I was teased a lot throughout junior high and high school under the assumption I was gay. I don't know that I'd say I was "bullied," because I was never physically assaulted or had my property vandalized. But there was a lot of name-calling and a lot of sneers and laughter on a regular basis in Junior High, and I lived in a constant state of fear that it would escalate to physical attacks. Throughout this time, I kept looking inward to try and figure out what was wrong with me that this particular group of guys would pick on me so much. Was I gay? If I was, did I somehow deserve what they were dishing out as a result of it? I felt like I must have been doing something to provoke this behavior and negative attitude from them. More than anything during this time, I just wanted them to leave me alone. I would pray every night just to get through the next day with nothing happening to me. I didn't want to tell my family about it. I felt too ashamed to admit my situation. I would never have considered taking my own life, because the emotional devastation that would bring to my family was just too obvious to me. But being emotionally terrorized is a horrible and isolating experience that seems endless. And now kids have to deal with facing that kind of torment on practically a world-wide level, with the way horrible things can be said and done to them over the internet? I don't know how a vulnerable kid who is trying to find himself or herself deals with the threat that kind of taunting and embarrassment. No wonder it seems too much for them to take.
Bullying is a problem for all kids who are considered outsiders and it's a common problem and I'm sure almost all of us have done it at some point in our adolescence. You find someone who has something different about them and you pick on it, so that other people don't pick on you. When it comes to queer youth, however, our society has so many institutionalized discriminatory policies against gay men and women. It's everything from gay men not being allowed to donate blood, to gay men and women not being allowed to serve openly in the military, to gay marriage not being recognized nationwide to gay adults not being able to adopt nationwide. Congress has even battled for years to exclude attacks against gay people as hate crimes. It reinforces the idea in these kids' heads that it's okay to treat gay people as if they are worth less than straight people and that their mistreatment is somehow justified. It is not. And if you are gay or straight or anything in between we should all actively work to reverse these discriminatory policies and let our children know that social inequality is not what our country should be about. Ellen gave a very moving speech to this effect on her show this past week.
While we work to achieve that goal, there's a great web movement on youtube called "It gets better" where gay adults are posting stories about their lives for young gay men and women who might not have anyone to talk to about what they are feeling.
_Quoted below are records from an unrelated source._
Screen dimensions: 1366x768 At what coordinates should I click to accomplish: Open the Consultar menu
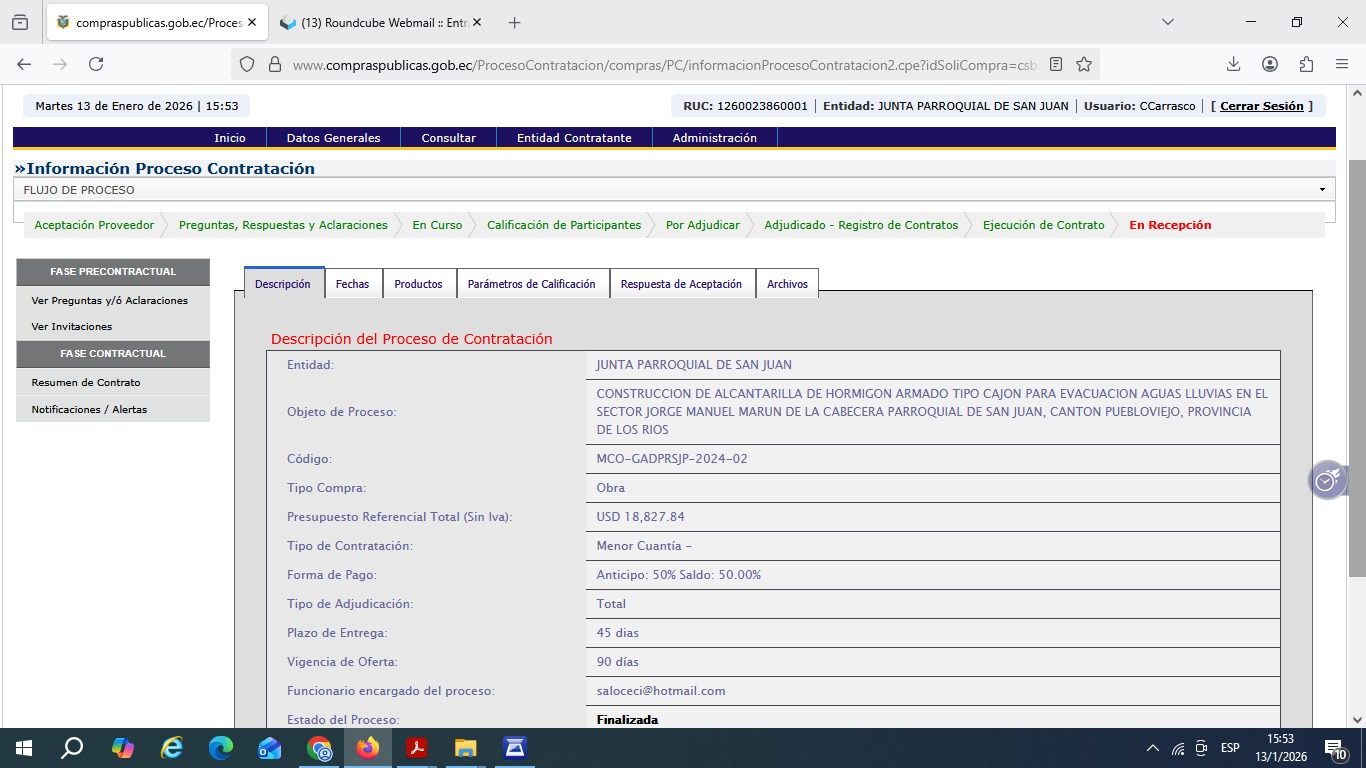coord(448,138)
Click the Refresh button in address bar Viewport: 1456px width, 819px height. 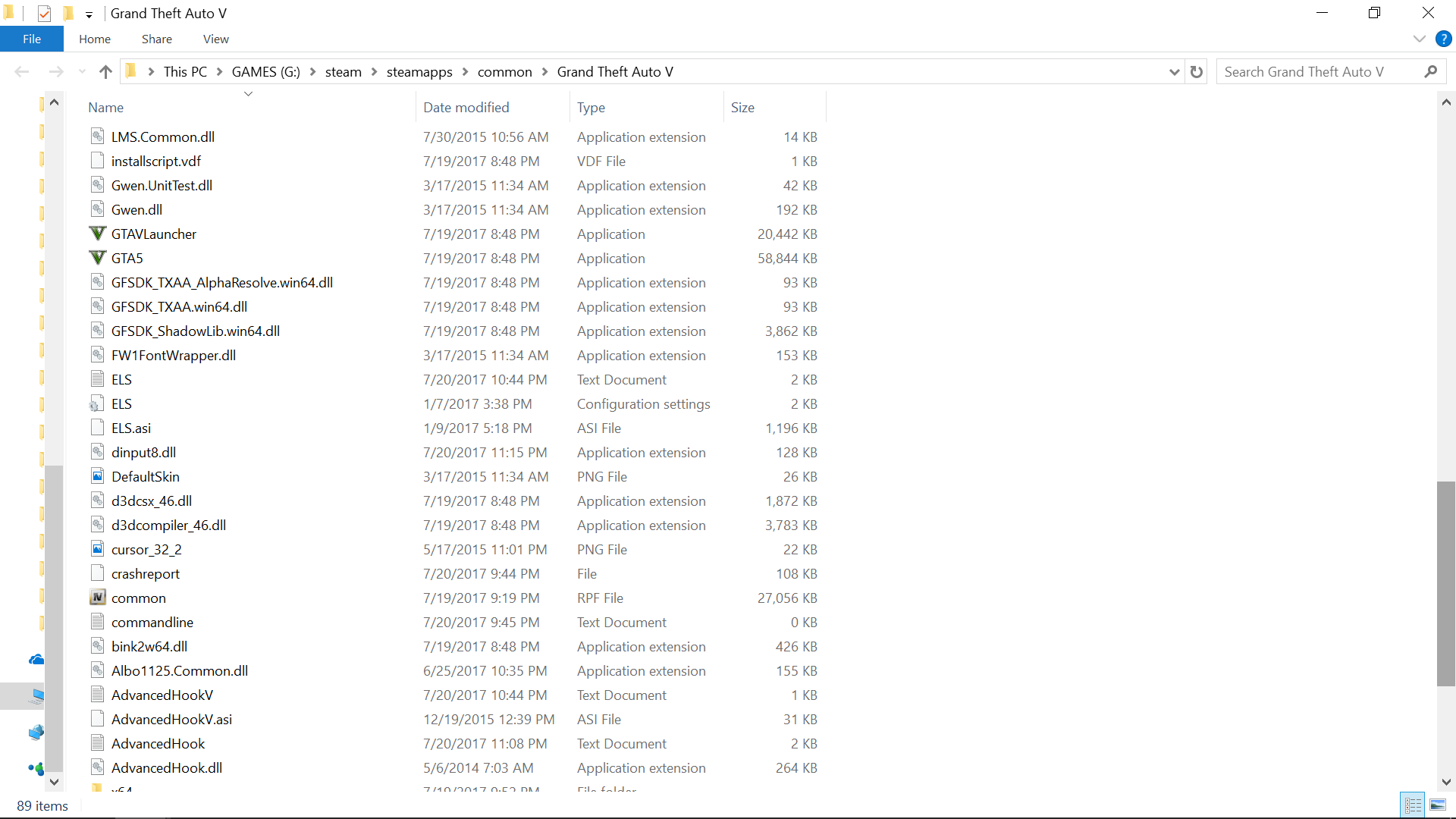pos(1197,72)
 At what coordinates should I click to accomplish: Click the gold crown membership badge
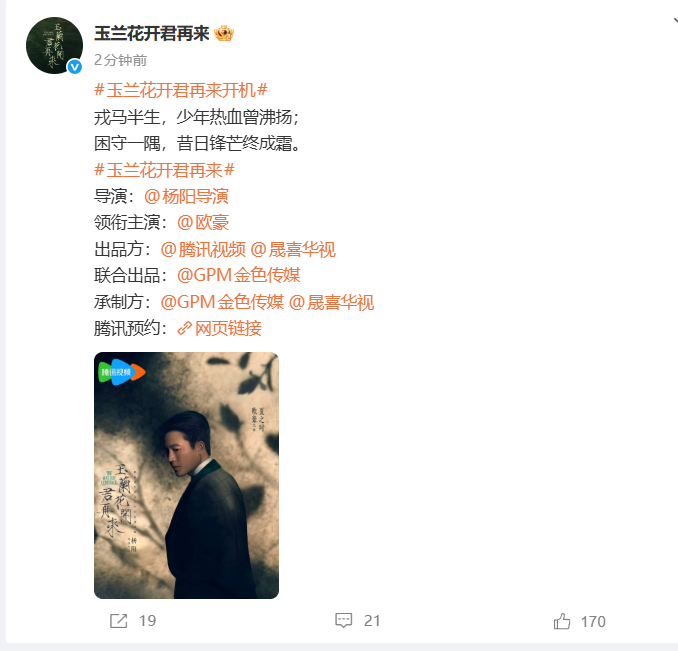click(224, 33)
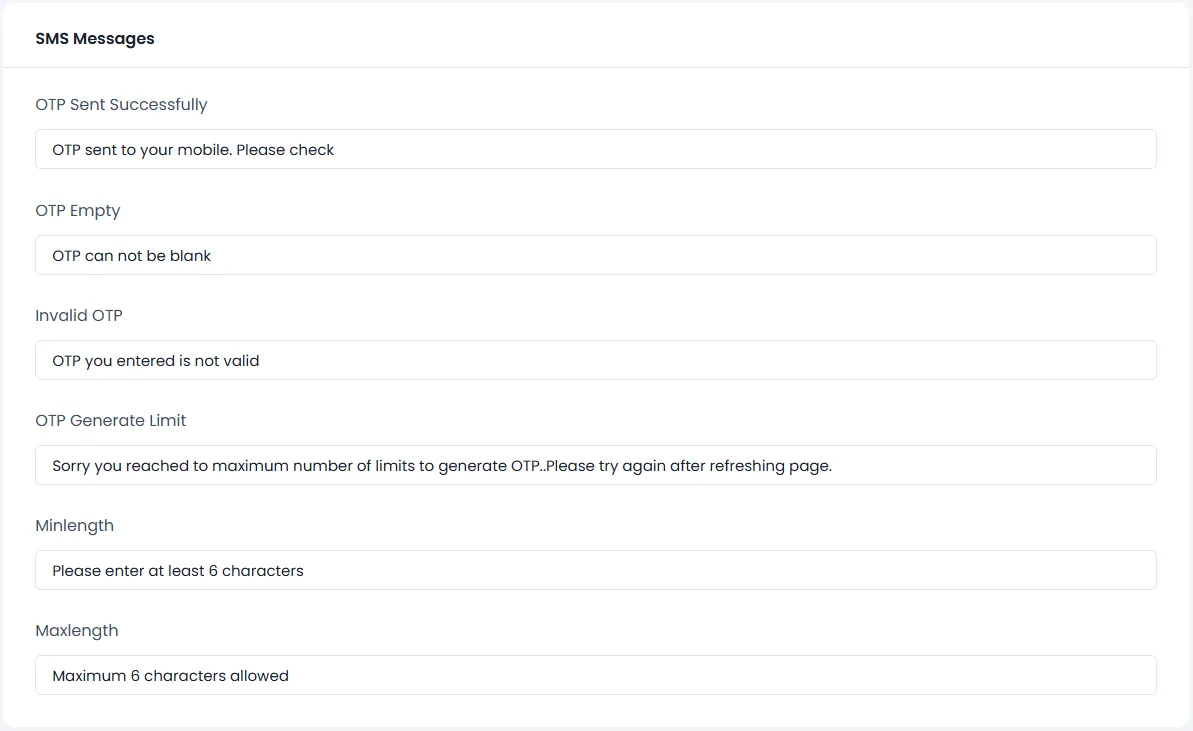The height and width of the screenshot is (731, 1193).
Task: Click the word "Sorry" in limit message
Action: 71,466
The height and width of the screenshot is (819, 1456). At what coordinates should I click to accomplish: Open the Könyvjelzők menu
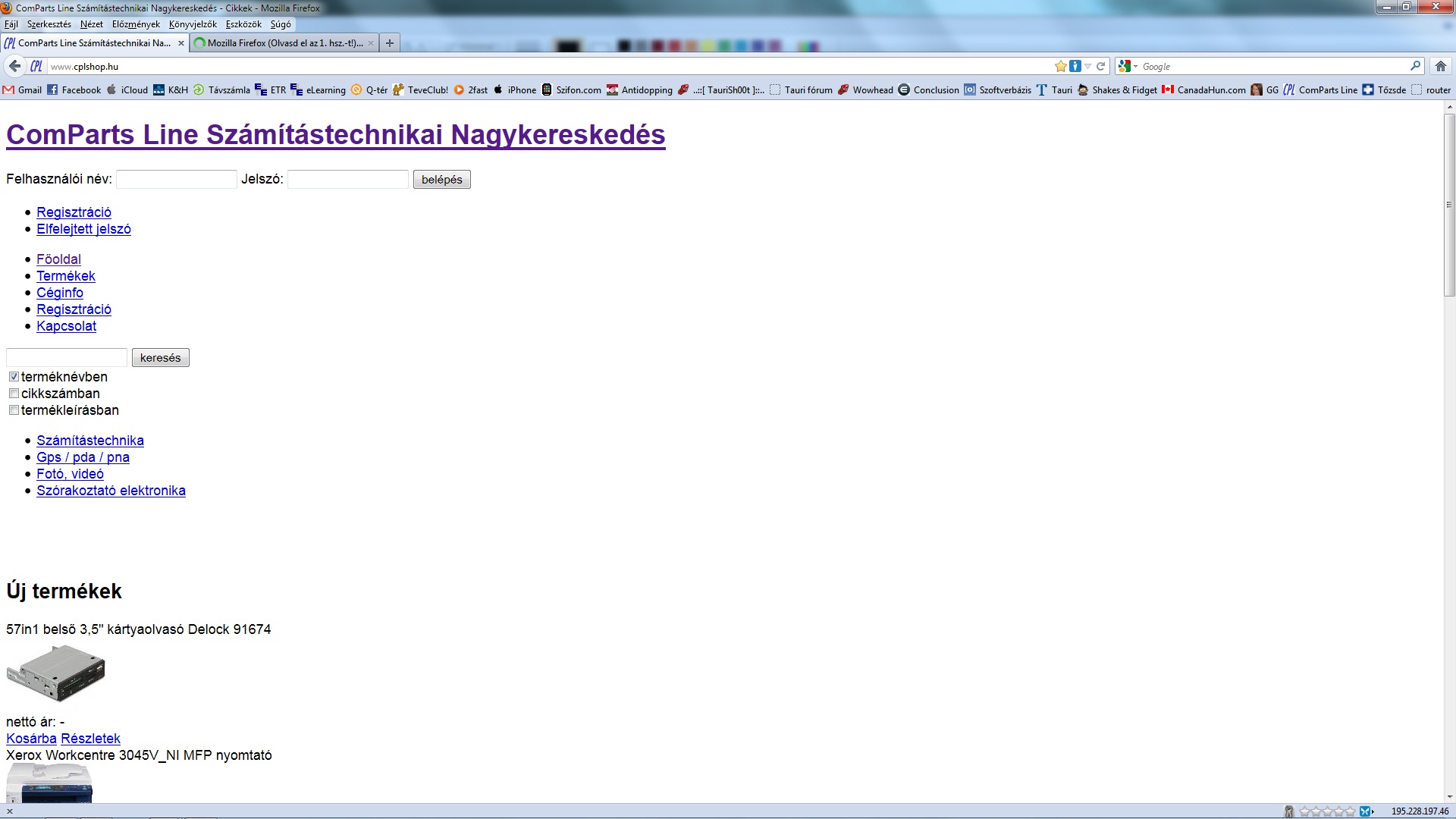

So many of the videos are really inspiring. It's important that anyone who is a victim of bullying for any reason realize that ending one's life is not the answer. There is so much to live for and to experience and to give up before you ever really get started is a horrible waste. Discovering who you are is a beautiful thing and you can find a community and a family that is going to love you for you and you will be able to thrive. It's worth going through the hard times and the truly bad moments to experience that. Since his death, Clementi has been described by those who knew him as a terrific musician, an excellent violinist, and a very promising, hardworking young person. It really would have gotten better for him. I wish he had known that.